Consejos para contratar un traductor jurado

Antes de contratar un traductor jurado, se debe verificar su certificación oficial. Un traductor no autorizado no puede garantizar la validez de los documentos, lo que podría generar problemas en trámites importantes o incluso la invalidez de la traducción ante las autoridades, o derivar en multas.

Además, es recomendable contar con un traductor jurado que tenga experiencia específica en el tipo de documento que está traduciendo, ya que algunos requieren un conocimiento especializado del lenguaje técnico utilizado.

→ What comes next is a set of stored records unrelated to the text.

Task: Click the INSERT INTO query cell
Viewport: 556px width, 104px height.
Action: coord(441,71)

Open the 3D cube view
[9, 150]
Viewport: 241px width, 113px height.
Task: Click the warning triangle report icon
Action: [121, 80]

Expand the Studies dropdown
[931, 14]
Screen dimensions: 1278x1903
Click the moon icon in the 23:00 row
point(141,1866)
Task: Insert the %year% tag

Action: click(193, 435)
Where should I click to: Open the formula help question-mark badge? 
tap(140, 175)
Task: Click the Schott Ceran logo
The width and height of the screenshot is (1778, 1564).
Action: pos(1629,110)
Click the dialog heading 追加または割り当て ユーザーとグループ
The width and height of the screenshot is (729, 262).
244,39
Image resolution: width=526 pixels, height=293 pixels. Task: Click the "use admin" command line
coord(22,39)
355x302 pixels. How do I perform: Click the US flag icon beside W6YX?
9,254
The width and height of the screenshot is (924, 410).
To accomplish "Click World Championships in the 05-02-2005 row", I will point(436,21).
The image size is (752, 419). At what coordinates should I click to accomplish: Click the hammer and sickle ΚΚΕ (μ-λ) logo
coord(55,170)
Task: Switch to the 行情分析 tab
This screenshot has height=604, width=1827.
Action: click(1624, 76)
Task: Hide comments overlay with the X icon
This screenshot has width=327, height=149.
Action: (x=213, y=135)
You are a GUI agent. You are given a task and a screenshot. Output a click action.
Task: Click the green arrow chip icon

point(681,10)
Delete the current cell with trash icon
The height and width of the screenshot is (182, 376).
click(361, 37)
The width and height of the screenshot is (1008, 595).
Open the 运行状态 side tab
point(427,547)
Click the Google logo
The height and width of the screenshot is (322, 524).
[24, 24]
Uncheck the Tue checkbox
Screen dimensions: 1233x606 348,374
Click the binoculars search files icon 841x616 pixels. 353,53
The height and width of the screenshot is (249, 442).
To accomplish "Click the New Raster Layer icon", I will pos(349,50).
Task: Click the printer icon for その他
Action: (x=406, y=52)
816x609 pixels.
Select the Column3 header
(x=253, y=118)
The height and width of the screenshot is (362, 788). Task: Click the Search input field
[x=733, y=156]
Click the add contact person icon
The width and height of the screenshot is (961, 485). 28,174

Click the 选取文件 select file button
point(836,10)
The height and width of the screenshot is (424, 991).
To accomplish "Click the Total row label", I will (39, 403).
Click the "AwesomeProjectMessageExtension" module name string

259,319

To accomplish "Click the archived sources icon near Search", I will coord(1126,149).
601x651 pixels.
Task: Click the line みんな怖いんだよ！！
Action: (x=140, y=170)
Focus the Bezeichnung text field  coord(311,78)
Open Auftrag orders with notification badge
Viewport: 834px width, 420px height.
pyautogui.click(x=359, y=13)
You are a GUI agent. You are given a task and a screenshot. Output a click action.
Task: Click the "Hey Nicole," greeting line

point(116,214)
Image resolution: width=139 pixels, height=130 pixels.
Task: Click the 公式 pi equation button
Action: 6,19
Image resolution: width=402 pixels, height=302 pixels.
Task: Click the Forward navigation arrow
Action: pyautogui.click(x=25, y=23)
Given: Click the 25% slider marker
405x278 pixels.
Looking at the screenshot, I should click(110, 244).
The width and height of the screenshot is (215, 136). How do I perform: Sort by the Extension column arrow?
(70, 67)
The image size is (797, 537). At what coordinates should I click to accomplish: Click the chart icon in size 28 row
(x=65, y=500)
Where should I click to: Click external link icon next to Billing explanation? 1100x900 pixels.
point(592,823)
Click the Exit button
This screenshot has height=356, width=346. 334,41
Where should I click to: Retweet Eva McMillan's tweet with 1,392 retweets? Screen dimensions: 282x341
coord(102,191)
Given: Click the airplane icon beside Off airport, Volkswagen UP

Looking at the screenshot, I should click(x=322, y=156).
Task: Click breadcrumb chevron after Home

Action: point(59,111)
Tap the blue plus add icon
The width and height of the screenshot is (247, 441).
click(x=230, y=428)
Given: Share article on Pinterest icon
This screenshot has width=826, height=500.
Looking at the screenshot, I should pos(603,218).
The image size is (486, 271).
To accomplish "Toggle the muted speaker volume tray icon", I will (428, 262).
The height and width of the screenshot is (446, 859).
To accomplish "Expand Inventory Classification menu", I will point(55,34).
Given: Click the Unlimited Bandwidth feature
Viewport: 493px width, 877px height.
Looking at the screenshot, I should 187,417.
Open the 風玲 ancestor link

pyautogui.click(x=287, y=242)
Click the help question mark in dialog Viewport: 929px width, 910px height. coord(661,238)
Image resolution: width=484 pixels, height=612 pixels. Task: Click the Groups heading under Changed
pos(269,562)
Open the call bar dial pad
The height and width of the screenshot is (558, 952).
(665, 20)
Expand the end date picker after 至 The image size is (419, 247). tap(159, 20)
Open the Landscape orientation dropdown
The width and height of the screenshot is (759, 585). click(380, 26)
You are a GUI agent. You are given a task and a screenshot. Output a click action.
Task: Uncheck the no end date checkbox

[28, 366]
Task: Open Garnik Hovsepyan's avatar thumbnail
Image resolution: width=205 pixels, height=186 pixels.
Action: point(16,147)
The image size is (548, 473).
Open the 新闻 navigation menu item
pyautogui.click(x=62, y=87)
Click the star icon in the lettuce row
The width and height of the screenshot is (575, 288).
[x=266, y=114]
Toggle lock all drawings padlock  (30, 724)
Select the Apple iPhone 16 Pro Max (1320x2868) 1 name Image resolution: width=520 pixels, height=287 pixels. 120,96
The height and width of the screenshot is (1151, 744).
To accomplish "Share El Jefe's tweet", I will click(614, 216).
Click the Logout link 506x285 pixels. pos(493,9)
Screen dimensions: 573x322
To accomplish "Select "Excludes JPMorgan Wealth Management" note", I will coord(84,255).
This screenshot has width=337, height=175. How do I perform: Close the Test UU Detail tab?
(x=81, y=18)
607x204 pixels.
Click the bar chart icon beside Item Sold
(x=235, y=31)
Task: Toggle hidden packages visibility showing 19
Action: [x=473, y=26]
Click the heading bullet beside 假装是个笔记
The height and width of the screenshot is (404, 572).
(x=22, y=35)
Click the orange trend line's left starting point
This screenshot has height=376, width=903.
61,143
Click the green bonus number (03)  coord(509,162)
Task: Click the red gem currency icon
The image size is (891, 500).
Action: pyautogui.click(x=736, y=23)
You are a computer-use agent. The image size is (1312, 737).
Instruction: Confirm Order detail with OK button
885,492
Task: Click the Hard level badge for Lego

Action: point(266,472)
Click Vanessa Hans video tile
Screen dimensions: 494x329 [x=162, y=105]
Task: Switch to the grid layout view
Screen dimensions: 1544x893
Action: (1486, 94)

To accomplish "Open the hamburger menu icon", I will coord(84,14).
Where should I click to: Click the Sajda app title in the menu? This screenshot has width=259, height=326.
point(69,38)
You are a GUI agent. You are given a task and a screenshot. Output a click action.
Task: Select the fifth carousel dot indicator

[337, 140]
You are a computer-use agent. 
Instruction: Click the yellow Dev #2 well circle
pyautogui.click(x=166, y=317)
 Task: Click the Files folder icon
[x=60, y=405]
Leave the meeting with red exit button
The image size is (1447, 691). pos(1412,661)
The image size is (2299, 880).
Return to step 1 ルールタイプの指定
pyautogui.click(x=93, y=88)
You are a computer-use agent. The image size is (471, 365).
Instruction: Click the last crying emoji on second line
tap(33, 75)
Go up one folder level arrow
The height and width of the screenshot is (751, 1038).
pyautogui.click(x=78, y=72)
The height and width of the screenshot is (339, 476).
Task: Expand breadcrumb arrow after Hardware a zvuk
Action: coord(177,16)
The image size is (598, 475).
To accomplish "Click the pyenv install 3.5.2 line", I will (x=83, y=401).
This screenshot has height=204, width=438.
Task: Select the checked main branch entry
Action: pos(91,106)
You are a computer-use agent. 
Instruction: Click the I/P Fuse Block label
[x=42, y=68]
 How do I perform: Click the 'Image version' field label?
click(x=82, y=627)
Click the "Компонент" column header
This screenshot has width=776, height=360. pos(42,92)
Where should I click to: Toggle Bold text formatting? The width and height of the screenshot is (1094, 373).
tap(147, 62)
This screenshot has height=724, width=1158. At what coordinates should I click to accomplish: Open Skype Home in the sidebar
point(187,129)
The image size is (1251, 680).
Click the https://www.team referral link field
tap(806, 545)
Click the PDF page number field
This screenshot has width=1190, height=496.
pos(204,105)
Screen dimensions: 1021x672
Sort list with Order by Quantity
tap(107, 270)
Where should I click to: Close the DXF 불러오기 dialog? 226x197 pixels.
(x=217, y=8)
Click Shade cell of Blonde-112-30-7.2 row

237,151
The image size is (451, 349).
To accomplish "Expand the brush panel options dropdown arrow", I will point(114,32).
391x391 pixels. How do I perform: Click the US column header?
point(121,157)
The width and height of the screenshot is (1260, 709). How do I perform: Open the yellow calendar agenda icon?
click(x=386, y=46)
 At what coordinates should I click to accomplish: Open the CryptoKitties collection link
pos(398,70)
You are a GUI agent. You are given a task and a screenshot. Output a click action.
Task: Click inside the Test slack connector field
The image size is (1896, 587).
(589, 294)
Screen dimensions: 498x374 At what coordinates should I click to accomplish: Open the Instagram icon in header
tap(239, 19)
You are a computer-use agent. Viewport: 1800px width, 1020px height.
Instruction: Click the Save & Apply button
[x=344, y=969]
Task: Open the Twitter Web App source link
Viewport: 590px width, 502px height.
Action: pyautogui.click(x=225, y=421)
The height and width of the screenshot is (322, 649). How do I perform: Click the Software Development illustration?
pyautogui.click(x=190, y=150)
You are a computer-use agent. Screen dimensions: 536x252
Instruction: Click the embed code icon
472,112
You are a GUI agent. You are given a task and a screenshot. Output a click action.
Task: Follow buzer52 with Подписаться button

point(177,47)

  • Verificar la certificación del traductor: Es importante asegurarse de que el traductor jurado esté acreditado por el organismo oficial correspondiente en tu país. Esto es esencial para que la traducción tenga validez legal.
  • Revisar la experiencia del traductor: Es recomendable que el traductor jurado tenga experiencia en el tipo de documento que necesitas traducir. Por ejemplo, las traducciones de documentos legales pueden requerir un conocimiento específico del lenguaje jurídico.
  • Consultar tiempos y precios: Las traducciones juradas suelen tardar más que una traducción común debido al proceso de certificación, por lo que es importante consultar los plazos y costos antes de contratar el servicio.

Aunque puede ser tentador optar por servicios más económicos, contratar a un traductor no oficial puede generar problemas legales o retrasos en tus trámites, ya que la traducción podría no ser aceptada por las autoridades competentes. Contar con empresas especializadas en traducciones juradas garantiza resultados a la altura de las circunstancias, tranquilidad a nivel legal y un acabado impecable en los tiempos más ajustados. En definitiva, es la mejor opción.